Joinery designed to fit a room – be it a fitted wardrobe, bookshelf, bunk bed or desk area – makes the best of the available space. Even awkward little corners, alcoves or sloping ceilings can be used to fit joinery if made bespoke.
Choosing bespoke joinery also gives you the chance to personalise a space and to express your individuality by choosing a particular material, cabinet style, colour, finish, door handle etc. and creates a little space for all of your special items, be it a particularly large shoe or tie collection or some beautiful plates which you would like to display.
Joinery can add value to a property if is well designed as future buyers will value the additional storage space and luxury look of bespoke joinery. Fitted wardrobes, in particular, can make a room look much bigger than it actually is as they free up floor space which would otherwise be taken up by freestanding furniture pieces. They also make a space look calm and elegant with everything neatly tidied away.
However, bespoke joinery is expensive. A small wardrobe starts at around £2,000 but the cost can be double or more if it is a large walk-in closet. The price will also increase if the wardrobe is not made with proper wood rather than MDF and laminate. Spray painted doors are more expensive than hand-painted doors and a painted or wallpapered interior will add cost too.
Another big cost factor is the internal configuration of a wardrobe, with drawers being much more expensive than just shelves. A luxurious wardrobe will also include lighting which may require rewiring which could be a substantial cost. The ironmongery which is chosen for a particular piece of joinery is also a cost factor – there is a large choice from very basic and affordable handles to elaborate and luxurious pieces that can totally change the look and feel of the joinery but also substantially increase the price.
Given the price of bespoke joinery, it is important to properly consider the purpose the piece of joinery one is about to commission must serve. The height of the hanging rail for example must be such that the person using that wardrobe can reach it, the drawers must have a reasonable depth so they can store enough items but also not be so deep that things get lost in them and they are not practical. The weight of doors, shelves and drawers must be taken into account as well as the quality of the hinges and rails so they can take the weight, and doors and shelves do not start to drop.
A downside of bespoke joinery is the lack of flexibility. In a children’s bedroom for example, a fitted baby bed or bunk bed may not be sensible as the child will grow out of it unless the design is such that the size or style of the bed can be adjusted to reflect the child’s age. Similarly, a fitted desk cannot be moved around the room to change the background for a zoom call or enjoy the sunlight coming from a different angle. In some instances, a free standing piece of furniture which can be replaced or moved might therefore be a better choice.

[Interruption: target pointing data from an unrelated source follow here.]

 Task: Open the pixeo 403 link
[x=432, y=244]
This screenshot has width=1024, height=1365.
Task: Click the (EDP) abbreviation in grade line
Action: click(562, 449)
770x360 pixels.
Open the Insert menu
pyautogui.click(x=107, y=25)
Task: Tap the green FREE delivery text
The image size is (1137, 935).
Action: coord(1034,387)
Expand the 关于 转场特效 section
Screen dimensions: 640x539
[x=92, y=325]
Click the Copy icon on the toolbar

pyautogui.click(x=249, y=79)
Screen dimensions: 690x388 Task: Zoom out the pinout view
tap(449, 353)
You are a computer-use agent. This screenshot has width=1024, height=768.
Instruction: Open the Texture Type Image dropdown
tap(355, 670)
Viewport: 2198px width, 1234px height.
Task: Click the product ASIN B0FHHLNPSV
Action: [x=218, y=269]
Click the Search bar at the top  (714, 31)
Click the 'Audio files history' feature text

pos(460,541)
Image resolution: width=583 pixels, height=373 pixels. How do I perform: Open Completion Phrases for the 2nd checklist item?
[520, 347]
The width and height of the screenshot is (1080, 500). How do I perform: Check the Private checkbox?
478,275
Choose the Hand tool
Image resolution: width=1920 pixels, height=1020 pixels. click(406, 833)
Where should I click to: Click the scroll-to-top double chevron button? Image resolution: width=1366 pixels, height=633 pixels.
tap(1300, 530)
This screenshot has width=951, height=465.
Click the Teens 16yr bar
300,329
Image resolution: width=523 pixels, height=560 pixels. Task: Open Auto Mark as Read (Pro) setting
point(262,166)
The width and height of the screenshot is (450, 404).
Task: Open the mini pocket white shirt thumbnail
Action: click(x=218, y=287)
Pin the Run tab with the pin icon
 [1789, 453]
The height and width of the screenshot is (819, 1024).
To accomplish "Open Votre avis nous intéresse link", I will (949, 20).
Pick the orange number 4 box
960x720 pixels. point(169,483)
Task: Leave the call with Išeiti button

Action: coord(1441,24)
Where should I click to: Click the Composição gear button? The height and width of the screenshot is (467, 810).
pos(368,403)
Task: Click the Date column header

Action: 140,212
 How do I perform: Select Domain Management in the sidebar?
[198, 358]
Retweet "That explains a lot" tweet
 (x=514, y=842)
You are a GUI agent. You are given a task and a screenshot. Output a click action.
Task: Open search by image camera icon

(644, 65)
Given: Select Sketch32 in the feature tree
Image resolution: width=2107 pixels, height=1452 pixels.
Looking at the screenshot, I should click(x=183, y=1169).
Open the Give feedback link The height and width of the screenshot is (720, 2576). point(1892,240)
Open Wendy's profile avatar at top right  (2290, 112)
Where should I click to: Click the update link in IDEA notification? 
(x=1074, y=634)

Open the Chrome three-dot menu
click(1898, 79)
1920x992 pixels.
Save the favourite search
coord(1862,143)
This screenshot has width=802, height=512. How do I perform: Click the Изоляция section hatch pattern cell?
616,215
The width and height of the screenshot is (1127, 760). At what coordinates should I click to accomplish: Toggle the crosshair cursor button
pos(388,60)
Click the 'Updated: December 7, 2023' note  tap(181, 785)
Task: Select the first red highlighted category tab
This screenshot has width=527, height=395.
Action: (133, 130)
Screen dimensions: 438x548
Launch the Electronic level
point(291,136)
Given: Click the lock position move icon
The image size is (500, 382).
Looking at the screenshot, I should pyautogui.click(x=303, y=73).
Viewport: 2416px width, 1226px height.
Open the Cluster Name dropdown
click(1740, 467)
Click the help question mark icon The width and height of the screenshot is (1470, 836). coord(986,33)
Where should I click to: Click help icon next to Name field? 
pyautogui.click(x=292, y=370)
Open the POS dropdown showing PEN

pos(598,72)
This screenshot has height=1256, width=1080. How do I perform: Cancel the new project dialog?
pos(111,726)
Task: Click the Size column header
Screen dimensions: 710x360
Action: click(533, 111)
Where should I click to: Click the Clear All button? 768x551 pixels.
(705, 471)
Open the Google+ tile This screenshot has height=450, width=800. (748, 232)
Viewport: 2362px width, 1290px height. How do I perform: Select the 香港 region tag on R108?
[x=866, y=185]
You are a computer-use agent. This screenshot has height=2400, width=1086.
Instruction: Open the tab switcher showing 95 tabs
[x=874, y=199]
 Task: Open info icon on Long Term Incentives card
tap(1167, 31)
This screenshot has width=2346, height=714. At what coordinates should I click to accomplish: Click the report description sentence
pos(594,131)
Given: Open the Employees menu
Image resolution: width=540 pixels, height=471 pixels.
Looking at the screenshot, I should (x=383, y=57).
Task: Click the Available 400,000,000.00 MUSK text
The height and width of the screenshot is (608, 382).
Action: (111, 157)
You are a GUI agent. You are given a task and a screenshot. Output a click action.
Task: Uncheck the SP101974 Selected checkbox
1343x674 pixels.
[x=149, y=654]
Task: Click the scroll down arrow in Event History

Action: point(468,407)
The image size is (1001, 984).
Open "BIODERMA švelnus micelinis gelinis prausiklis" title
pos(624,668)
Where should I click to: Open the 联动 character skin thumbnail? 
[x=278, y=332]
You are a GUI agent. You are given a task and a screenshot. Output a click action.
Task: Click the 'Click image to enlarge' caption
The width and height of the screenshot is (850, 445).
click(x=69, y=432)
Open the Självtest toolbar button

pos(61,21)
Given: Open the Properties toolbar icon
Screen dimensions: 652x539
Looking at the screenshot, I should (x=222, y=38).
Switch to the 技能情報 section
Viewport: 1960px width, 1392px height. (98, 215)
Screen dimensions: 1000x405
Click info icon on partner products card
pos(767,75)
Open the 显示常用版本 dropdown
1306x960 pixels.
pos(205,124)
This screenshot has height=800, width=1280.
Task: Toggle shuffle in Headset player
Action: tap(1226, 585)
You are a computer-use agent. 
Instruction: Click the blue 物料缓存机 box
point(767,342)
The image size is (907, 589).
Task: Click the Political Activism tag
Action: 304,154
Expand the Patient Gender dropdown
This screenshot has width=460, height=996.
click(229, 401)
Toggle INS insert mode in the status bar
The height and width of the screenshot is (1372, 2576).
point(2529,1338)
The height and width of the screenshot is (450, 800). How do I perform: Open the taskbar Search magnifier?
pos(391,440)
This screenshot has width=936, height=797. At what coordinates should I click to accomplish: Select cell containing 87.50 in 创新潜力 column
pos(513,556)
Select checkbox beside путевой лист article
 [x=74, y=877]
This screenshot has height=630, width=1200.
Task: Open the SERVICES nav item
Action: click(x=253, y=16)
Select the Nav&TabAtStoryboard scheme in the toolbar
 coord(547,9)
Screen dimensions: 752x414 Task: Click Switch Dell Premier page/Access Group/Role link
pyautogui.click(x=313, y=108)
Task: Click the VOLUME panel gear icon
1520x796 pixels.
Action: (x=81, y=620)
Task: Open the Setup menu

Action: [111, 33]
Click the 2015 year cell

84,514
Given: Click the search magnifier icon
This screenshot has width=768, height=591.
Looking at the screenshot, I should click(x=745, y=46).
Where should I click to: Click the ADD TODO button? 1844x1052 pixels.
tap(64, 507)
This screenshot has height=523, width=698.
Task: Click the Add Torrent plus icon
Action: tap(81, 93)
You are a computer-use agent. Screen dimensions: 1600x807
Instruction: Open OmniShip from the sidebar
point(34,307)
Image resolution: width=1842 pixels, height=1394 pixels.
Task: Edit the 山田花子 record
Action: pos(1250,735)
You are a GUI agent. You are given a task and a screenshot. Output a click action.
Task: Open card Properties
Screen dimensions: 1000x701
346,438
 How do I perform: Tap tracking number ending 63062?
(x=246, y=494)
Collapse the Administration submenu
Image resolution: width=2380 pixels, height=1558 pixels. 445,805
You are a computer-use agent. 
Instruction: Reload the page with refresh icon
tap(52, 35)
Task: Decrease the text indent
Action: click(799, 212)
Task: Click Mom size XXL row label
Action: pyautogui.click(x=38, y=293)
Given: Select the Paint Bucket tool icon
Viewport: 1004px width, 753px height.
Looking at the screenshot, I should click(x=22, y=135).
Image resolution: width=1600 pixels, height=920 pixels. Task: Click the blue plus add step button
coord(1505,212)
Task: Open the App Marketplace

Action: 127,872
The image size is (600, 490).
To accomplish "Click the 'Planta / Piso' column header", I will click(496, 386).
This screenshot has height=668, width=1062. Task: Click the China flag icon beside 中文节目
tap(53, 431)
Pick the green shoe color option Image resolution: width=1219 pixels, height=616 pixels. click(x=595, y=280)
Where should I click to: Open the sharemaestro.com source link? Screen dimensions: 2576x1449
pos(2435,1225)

You will need to consider many factors as well as taking into account the cost of bespoke joinery before taking the decision whether to have a bespoke piece made or to buy something standard. An interior designer can help design a piece which really works for the room. The designer will recommend the right finish and interior configuration, as well as supervise the construction if necessary to ensure that the bespoke piece perfectly meets your purpose. Or the designer can advise against the bespoke piece if it is perhaps not the best solution for the room involved.
Bespoke joinery can add value to your property as well as enhancing your enjoyment of your home or can be an expensive mistake. Involving an interior designer means that you will make the right choice.